Macrophages and other monocyte derivatives, as much as pain-sensing neurons themselves, play a critical role in the generation of chronic pain conditions. Macrophages are derived from the myelo-monocytic stem cells in the bone marrow and play an important role in immunity, inflammation and tissue remodeling. In the setting of nerve injury, macrophages and microglia migrate to various tissues and, as part of the healing response to injury, elaborate a variety of inflammatory factors . In an animal model of peripheral nerve injury, for example, investigators have found that monocytes migrate into the spinal cord, dorsal root ganglia and involved spinal nerve roots, and differentiate into macrophages or microglia . Because of their pro-inflammatory properties, recruitment and activation of monocyte derivatives to the nervous system is thought to promote hypersensitivity and chronic pain states.

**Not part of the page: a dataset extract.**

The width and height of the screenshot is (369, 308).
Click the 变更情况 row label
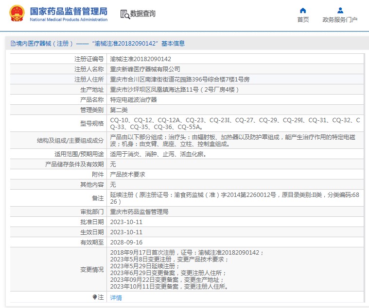tap(92, 270)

An in vivo magnetic resonance imaging (MRI)-based method using magnetic nanoparticles, such as superparamagnetic iron-oxide particles (SPIOs), ultrasmall SPIOs (USPIOs), monocrystalline iron-oxide particles (MIONs) and cross-linked iron oxide (CLIO) has been developed to track macrophage and T-cell migration and localization . Ultrasmall superparamagnetic iron-oxide magnetic resonance imaging (USPIO-MRI) allows monitoring of trafficking of macrophages into the central nervous system in a variety of degenerative neurological conditions . SPIOs have also been used to monitor monocytic/macrophage migration patterns in the setting of rheumatoid arthritis. After intravenous injection of SPIO particles, cells that reside in the reticuloendothelial system (RES), including macrophages, engulf the agent. Because macrophages are recruited to inflamed joints, monitoring their distribution by SPIO-based techniques can be helpful, especially during early phases of the disease. MRI can be used to study the migration of these cells from the RES to inflamed joints. Investigators have successfully documented the migration of SPIO-labeled macrophages to the synovium of a rat model of RA .

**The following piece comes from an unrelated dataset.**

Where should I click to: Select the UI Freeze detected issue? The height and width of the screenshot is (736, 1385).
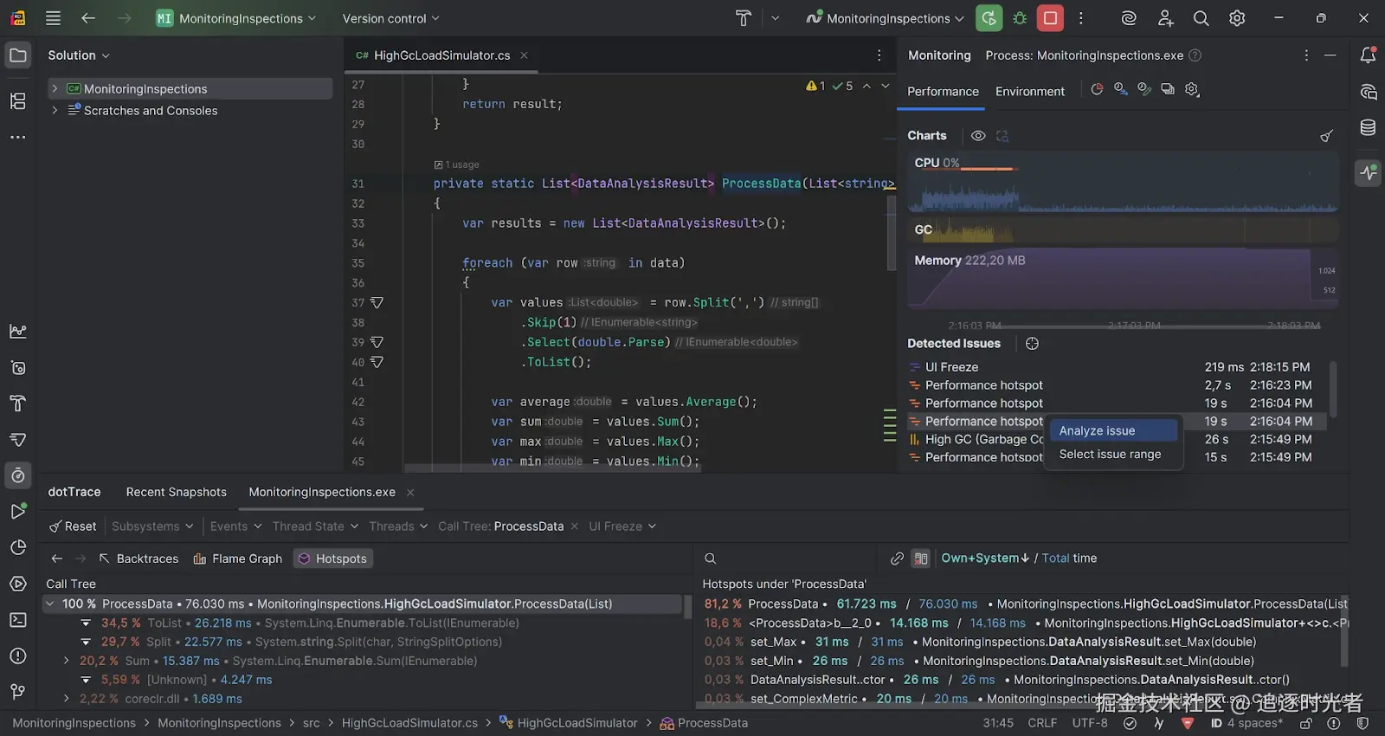951,367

Another method to monitor T-cell traffic has been developed for MRI. T-cells isolated from a subject can be loaded with dextran-coated SPIO or similar dextran-coated CLIO [6, 7]. When exposed to SPIO, T-cells will engulf the 30 nm particles by endocytosis. The T-cells are eventually re-introduced into the subject, and the subject is scanned. On gradient-echo sequences, cells carrying this contrast agent appear low in signal intensity owing to the large susceptibility effect generated by the sequestered SPIO particles. In rat models of cardiac, renal and lung allograft rejection, migration of SPIO-labeled T-cells to the allograft has been found during rejection [8–10].

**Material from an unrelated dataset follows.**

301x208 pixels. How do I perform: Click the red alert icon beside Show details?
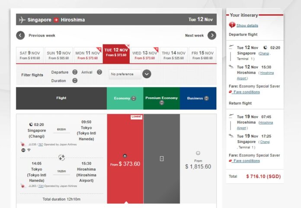(x=232, y=25)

Using USPIO-MRI as a surrogate marker for macrophage recruitment, we sought 1) to detect nociception-related spatiotemporal USPIO-MRI signal changes in a peripheral nerve after injury in vivo- in a longitudinal animal model of pain, 2) to determine whether chronic pain states correlate with macrophage recruitment, and 3) to determine whether USPIO-MR can be used to monitor the known effect of the antibiotic minocycline on macrophage trafficking to the site of nerve injury and whether this in turn results in altered pain thresholds.